Angola earmarks bond income for budget support

Angola will decide in July whether to issue a global bond, the proceeds of which would be used to reduce its deficit rather than to finance infrastructure, its debt management chief has said

Angola will decide in July whether to issue a global bond, the proceeds of which would be used to reduce its deficit rather than to finance infrastructure, its debt management head has said.

Carlos Panzo, national director for macroeconomic management in the Angolan Ministry for Economic Coordination, told Emerging Markets that the proceeds of a prospective bond issue would be used to shore up the public purse, rather than to fund public investment programmes, since the government already dipped into its foreign exchange reserves in the bull run to pay for public projects.

“There would be capacity constraints if we decided to finance more projects, so the bond will be specifically targeted for balance of payment support”, he said in a telephone interview.

Panzo said the timing of the international bond issue would be fixed following the July budget. “We are in a wait-and-see mode, and we will only know once the 2010-11 budget is finalized in July if and when we will come to the markets,” he said.

Angola was last week rated B+ from Standard & Poor’s and Fitch Ratings, and B1 by Moody’s. The credit ratings pave the way for an international bond sale.

The national budget swung from a large surplus in 2008 – thanks to high oil prices – to a 15% deficit in 2009 and a projected 2.6% budget gap in the 2010 fiscal year, according to Fitch Ratings. Angola has drawn down $514.5 million of its $1.3 billion IMF stand-by arrangement, agreed in November 2009.

Oil price volatility highlights the need for improved budgetary management, said Richard Fox, director of Middle Eastern and African sovereign ratings at Fitch.

“I would be concerned if Angola issues $4 billion – a benchmark the government said it was considering last year – but $1 billion or so it would not affect the rating, due to their low public debt burden.”

Angola’s external debt-to-gross domestic product ratio was 22.8% in 2009. In Angola’s bailout package with the IMF, the global policy lender pencilled in a prospective bond issue of up to $2 billion in the 2010 fiscal year, said Fox.

Economy minister Manuel Nunes Junior said in an April 26 letter to the IMF that “our debt management capacity is yet to be at par with those of many other emerging market countries”, but added that the country was beefing up its debt management capacity.

Panzo said that Angola was becoming more fiscally transparent and had adequate debt management mechanisms in place to handle an international bond this year.

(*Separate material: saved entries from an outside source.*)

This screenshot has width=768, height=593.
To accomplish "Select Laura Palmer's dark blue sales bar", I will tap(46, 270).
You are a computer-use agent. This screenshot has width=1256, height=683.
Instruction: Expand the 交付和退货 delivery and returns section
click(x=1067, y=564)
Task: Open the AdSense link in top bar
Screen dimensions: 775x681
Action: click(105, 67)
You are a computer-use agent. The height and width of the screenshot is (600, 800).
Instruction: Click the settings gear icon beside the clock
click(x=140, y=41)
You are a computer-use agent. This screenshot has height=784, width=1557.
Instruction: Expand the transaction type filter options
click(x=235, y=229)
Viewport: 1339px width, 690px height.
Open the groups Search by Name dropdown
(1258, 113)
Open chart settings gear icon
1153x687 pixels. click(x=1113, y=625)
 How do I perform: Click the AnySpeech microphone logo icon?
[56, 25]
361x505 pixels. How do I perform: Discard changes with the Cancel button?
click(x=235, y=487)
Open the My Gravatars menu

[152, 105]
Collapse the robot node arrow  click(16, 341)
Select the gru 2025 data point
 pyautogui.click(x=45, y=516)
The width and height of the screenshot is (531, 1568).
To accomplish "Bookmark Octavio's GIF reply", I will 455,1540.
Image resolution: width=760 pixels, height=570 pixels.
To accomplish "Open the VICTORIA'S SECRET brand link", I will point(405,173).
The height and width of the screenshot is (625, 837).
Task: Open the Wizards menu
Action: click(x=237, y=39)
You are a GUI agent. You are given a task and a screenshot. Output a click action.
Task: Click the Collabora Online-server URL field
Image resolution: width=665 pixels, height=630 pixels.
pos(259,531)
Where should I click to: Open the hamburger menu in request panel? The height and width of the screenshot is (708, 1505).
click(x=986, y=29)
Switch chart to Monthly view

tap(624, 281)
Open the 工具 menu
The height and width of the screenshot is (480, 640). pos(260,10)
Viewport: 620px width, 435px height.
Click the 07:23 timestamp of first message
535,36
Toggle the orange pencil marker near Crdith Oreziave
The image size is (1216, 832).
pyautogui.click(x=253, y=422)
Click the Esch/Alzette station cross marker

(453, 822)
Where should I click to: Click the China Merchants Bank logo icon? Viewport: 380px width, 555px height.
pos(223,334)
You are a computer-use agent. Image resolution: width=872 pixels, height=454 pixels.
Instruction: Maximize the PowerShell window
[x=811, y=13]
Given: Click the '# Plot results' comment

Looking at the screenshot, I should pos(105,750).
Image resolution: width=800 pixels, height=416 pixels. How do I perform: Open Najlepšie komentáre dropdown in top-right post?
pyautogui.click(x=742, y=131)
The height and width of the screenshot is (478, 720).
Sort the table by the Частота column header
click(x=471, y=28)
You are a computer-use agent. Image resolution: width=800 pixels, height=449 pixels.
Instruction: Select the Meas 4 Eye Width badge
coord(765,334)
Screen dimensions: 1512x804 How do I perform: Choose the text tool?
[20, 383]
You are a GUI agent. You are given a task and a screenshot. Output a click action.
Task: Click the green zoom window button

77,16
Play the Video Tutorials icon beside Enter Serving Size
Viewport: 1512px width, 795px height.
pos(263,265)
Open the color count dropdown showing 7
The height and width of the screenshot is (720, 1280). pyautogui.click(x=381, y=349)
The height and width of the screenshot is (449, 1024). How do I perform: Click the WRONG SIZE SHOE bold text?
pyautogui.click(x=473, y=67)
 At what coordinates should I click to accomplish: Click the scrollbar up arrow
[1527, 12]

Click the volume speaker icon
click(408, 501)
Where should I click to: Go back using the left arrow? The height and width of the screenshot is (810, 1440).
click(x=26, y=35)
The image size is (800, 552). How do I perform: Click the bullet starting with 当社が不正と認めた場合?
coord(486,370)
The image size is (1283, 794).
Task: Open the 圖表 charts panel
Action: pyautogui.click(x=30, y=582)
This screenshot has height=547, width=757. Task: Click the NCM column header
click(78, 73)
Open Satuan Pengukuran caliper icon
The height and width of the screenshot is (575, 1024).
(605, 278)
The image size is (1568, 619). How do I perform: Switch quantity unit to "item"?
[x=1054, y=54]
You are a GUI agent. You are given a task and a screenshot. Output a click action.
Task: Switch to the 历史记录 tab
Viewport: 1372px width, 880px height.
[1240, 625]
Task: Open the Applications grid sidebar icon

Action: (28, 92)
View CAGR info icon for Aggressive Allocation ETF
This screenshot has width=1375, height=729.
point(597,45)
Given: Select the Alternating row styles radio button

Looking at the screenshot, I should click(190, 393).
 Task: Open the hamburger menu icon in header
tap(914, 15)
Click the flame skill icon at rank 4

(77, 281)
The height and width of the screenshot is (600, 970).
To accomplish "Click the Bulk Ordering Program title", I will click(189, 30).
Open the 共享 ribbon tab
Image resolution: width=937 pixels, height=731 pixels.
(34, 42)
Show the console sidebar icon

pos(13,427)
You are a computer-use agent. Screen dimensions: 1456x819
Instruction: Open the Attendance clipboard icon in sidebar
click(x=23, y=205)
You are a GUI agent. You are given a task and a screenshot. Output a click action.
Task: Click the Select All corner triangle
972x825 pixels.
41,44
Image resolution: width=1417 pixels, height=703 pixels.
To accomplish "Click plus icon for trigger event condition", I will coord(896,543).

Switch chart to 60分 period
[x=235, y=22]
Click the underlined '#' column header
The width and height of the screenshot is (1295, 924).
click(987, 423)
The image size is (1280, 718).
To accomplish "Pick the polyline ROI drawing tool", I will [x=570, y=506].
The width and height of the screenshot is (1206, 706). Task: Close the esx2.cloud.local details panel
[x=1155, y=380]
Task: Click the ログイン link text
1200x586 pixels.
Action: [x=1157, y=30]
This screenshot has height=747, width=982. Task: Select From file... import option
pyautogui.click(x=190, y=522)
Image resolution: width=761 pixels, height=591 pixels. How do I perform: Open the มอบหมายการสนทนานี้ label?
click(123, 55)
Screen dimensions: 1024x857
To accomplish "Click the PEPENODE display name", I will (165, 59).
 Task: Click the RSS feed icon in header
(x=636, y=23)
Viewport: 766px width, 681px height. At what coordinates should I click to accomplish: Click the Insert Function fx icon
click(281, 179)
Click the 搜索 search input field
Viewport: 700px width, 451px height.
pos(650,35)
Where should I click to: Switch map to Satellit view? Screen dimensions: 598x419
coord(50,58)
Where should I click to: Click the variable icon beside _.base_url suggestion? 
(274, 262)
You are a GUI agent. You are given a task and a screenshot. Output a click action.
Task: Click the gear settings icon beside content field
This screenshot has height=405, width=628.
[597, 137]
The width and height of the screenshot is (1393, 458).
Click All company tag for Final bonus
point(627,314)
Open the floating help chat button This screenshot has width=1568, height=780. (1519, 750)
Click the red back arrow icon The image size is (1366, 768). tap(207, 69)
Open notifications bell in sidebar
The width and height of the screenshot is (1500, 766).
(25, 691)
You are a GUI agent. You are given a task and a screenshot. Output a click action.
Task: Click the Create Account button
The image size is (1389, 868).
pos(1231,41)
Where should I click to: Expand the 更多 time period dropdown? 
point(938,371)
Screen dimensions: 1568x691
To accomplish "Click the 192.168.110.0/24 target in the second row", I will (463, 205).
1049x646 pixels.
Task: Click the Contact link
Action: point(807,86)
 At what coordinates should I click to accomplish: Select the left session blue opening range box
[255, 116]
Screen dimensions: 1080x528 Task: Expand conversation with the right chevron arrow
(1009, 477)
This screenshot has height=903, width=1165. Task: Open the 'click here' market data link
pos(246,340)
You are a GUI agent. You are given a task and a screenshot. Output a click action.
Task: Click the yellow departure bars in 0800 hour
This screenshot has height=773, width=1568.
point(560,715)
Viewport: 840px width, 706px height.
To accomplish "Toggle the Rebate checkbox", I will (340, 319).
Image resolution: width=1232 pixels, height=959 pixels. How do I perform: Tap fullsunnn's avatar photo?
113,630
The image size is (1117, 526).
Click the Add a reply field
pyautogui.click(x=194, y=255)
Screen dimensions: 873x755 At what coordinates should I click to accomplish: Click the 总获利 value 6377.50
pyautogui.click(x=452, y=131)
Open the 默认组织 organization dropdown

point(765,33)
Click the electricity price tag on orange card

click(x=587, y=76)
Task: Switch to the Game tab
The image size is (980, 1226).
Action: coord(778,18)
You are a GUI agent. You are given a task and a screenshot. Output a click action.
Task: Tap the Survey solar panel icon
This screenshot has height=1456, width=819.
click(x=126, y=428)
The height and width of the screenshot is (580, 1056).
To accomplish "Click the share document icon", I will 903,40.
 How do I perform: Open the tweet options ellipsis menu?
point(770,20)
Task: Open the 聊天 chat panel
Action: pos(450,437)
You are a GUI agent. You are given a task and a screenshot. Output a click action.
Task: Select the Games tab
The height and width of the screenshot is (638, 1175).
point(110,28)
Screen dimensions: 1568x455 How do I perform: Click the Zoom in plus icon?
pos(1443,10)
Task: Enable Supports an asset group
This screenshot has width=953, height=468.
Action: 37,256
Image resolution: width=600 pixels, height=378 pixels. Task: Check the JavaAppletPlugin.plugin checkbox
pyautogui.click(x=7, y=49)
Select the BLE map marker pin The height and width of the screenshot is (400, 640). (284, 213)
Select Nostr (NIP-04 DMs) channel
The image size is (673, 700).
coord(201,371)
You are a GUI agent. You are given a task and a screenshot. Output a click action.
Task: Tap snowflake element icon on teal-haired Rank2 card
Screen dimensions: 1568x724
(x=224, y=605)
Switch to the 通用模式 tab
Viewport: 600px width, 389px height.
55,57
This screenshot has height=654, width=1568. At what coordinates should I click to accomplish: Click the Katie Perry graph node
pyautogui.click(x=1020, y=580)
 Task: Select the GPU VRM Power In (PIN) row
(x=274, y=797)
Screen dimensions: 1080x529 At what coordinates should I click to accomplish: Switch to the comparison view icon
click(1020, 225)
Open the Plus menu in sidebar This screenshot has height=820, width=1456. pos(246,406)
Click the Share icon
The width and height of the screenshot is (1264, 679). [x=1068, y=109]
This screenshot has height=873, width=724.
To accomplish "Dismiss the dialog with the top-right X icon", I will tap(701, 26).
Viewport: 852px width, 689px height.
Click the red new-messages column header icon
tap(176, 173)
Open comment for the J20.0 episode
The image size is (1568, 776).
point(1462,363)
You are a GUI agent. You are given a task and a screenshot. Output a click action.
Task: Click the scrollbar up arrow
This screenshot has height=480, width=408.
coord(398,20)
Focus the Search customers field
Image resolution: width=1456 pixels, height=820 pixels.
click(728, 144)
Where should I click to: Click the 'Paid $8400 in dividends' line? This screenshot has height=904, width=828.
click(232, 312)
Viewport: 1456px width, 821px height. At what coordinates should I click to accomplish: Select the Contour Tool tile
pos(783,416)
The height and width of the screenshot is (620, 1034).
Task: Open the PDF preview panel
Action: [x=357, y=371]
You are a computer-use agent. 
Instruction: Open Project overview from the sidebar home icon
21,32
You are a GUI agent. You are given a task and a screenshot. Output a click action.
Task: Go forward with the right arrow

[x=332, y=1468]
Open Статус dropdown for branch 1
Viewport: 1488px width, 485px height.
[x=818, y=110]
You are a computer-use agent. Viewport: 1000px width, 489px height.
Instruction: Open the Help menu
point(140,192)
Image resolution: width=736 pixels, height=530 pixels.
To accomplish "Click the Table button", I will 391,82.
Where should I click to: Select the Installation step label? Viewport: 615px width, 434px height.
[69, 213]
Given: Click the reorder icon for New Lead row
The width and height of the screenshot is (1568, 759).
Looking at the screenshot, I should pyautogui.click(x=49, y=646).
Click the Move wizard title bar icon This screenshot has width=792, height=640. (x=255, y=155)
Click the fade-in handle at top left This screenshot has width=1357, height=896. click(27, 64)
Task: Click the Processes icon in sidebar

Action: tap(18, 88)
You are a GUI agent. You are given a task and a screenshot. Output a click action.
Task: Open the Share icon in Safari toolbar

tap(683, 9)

Although not ruling out the potential for “market volatility in the eurozone” that would hamper the prospects of a prospective Angolan bond sale, Panzo said: “Increased enthusiasm for the country, and investor appetite for emerging market risk, gives us confidence that any debt sale would be a success.”

Stuart Culverhouse, head of research at boutique investment firm Exotix, reckons a prospective $1 billion issue would pay a 1-1.5% premium to Ghana’s $740 million benchmark that currently yields 7.4%. “The perception of risk in Angola is higher, due to its oil dependency and the current IMF programme,” he said.